In City School System, Hopes That New Leader Can Steer Right Course
An article in the NYT about the challenges Walcott faces in NYC, with a quote from DFER's Joe Williams:
But Mr. Walcott will have more than just budget cuts to handle. On a number of fronts, people inside and outside the Education Department report, the school system has been adrift.
He is inheriting an enormous agency, the city's largest, and some of its problems date back years. But the brief, unsteady tenure of his predecessor, Cathleen P. Black, made the situation worse, education observers said.
"Anybody working on any plan for the last two and a half months had no assurance that it would ever get done rather than just having dust gather on top of it," said Joe Williams, the executive director of Democrats for Education Reform, who works closely with schools and education officials. "Not having a leader there makes them wonder why they are showing up every day to this giant bureaucratic blob.
"They are trying to change the world, and they can't do it when there's no one steering the ship."
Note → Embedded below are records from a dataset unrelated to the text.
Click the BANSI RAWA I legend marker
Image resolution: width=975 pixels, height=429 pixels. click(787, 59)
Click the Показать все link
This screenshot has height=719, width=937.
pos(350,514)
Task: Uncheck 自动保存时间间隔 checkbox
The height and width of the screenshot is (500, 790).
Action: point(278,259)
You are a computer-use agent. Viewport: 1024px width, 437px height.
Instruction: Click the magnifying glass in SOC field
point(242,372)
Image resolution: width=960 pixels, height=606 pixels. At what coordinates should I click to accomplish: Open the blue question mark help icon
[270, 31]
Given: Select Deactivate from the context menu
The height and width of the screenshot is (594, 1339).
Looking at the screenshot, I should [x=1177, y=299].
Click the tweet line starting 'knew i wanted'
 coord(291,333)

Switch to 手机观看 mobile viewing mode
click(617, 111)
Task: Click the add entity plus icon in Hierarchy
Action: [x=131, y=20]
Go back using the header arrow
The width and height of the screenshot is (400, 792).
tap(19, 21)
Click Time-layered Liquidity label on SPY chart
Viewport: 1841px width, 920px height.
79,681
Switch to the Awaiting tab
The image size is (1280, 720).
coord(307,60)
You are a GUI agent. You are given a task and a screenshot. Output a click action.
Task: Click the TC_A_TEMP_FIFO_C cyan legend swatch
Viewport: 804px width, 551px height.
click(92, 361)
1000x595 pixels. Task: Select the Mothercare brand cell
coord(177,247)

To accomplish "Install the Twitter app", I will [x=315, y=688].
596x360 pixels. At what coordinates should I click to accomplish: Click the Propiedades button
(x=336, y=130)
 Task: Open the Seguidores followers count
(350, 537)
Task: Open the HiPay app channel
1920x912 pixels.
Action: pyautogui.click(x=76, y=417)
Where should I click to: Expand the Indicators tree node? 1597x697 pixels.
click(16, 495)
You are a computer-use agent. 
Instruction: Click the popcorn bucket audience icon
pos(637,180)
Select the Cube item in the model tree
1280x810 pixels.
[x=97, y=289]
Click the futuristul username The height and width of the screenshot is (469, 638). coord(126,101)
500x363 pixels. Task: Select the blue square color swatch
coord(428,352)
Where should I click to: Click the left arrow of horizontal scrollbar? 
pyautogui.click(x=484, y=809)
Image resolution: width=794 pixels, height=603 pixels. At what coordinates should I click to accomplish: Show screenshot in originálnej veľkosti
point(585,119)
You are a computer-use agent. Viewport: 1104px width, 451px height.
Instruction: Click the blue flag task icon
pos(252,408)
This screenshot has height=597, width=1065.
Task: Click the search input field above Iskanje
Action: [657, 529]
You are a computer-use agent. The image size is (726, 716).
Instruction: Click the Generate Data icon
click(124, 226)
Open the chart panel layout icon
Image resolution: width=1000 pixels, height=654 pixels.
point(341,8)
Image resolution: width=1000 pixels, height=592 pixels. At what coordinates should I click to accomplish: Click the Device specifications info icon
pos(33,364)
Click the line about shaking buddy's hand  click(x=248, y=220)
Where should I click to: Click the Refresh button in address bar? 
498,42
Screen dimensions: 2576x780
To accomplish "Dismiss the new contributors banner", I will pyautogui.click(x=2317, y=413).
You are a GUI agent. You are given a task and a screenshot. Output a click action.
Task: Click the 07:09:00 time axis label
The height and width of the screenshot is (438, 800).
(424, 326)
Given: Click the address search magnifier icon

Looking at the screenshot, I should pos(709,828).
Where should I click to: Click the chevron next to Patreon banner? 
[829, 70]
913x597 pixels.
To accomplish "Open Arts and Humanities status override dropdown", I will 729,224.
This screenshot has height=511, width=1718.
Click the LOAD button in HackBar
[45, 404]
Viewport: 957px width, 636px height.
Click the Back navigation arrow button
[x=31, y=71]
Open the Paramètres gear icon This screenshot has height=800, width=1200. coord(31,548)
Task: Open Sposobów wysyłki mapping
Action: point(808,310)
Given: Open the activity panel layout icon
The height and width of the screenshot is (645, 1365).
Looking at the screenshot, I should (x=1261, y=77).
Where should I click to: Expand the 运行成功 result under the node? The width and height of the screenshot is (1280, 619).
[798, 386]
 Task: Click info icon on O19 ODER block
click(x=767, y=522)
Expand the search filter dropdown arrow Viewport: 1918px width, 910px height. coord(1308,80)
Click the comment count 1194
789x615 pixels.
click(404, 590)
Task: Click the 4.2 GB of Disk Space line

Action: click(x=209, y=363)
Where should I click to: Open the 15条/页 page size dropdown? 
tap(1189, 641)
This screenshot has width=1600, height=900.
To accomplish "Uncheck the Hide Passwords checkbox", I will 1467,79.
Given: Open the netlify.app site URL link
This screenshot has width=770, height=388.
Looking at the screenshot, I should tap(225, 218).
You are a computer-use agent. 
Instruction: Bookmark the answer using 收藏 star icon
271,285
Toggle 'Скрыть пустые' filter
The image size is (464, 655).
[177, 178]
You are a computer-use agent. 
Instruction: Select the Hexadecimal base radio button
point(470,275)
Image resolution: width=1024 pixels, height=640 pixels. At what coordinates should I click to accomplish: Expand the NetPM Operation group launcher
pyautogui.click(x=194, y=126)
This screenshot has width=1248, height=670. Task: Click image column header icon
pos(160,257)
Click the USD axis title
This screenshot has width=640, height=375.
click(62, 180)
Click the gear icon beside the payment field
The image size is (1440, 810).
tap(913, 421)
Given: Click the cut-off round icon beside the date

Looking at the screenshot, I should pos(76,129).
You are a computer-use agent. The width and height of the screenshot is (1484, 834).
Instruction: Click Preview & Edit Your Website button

Two top education aides complained that under Ms. Black, the lack of a clear agenda from on high had begun to create inefficiencies in the department. Her predecessor, Joel I. Klein, liked to make quick, forceful decisions. Under Ms. Black, proposals meandered through layers of review: Ms. Black, her two powerful deputies, and City Hall officials, including Mr. Walcott and another deputy mayor, Howard Wolfson.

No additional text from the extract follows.